**TEXT BLOCK**
/---

The AN/ASQ-213 HARM targeting system (HTS) is a targeting pod mounted to either of the engine inlet hardpoints of an F-16 Fighting Falcon aircraft. It enables the aircraft to track the location of hostile radar systems in any weather, and identify them to allow for usage of the AGM-88 HARM missile or other air-to-ground weapons. It greatly assists in Suppression of Enemy Air Defenses (SEAD) and Destruction of Enemy Air Defenses (DEAD) operations, where surface-to-air missile (SAM) sites are directly attacked or threatened, and therefore suppressed, by aircraft carrying anti-radar missiles and other munitions. While the firing of anti-radar missiles (AGM-88 HARM) in Harm As Sensor (HAS) mode, an HTS pod greatly reduces the workload of the pilot, increases the precision of the HARM, and allows HARMs to be fired while pointed away from the SAM site being attacked when in Equation of Motion (EOM) mode.

\---

**THE DATA**

/---

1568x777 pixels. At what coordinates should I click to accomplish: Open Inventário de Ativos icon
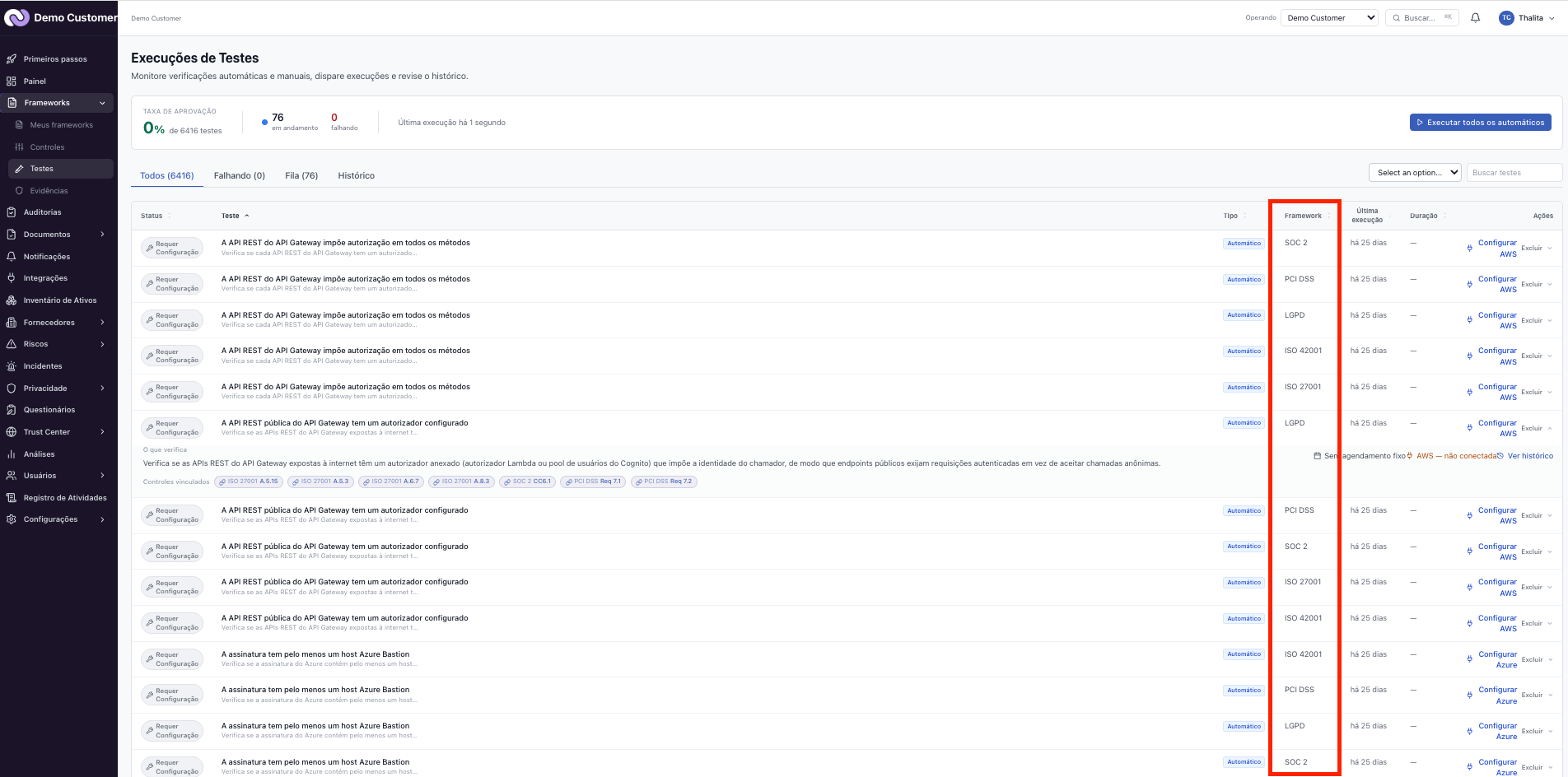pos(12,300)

\---
/---

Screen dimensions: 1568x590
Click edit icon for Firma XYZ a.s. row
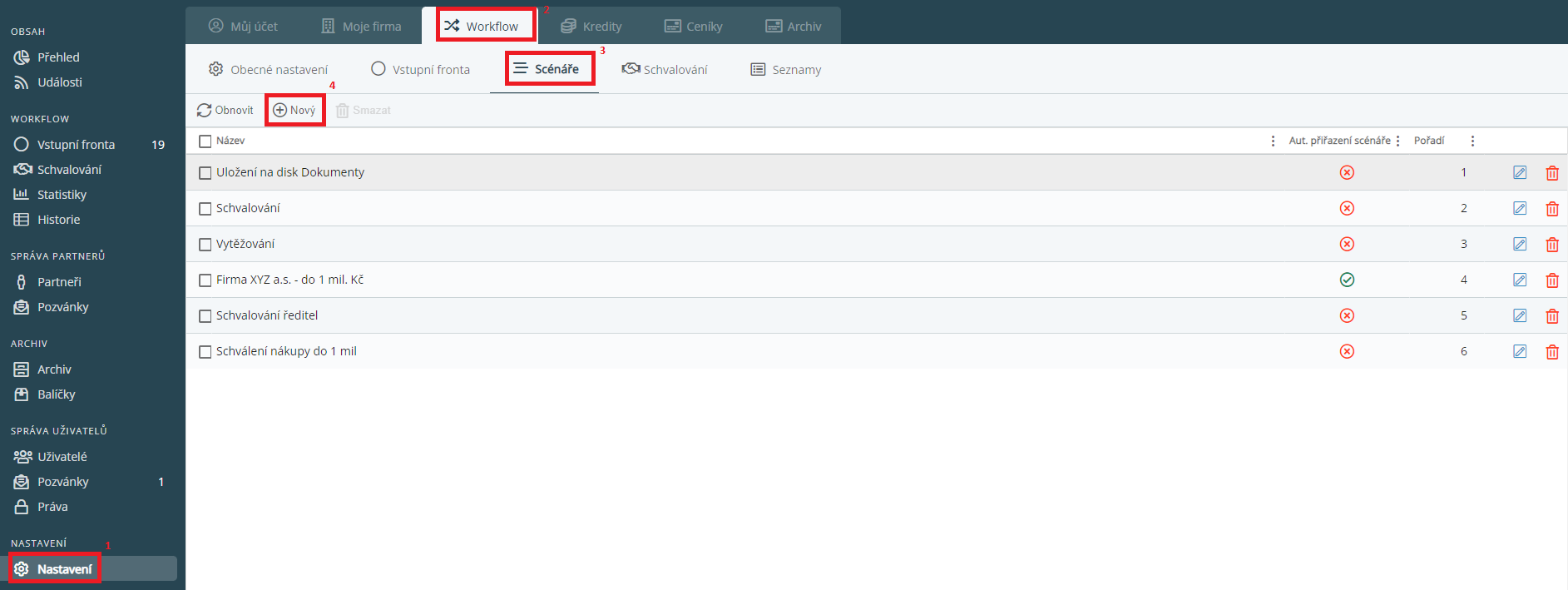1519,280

\---

From the text about the HARM targeting pod, list every abbreviation that is given together with its spelled-out form, and give each one's full form. The material has no connection to the text about the HARM targeting pod.

**RESULT FOR THIS EXERCISE**
- HTS: HARM targeting system
- SEAD: Suppression of Enemy Air Defenses
- DEAD: Destruction of Enemy Air Defenses
- SAM: surface-to-air missile
- HAS: Harm As Sensor
- EOM: Equation of Motion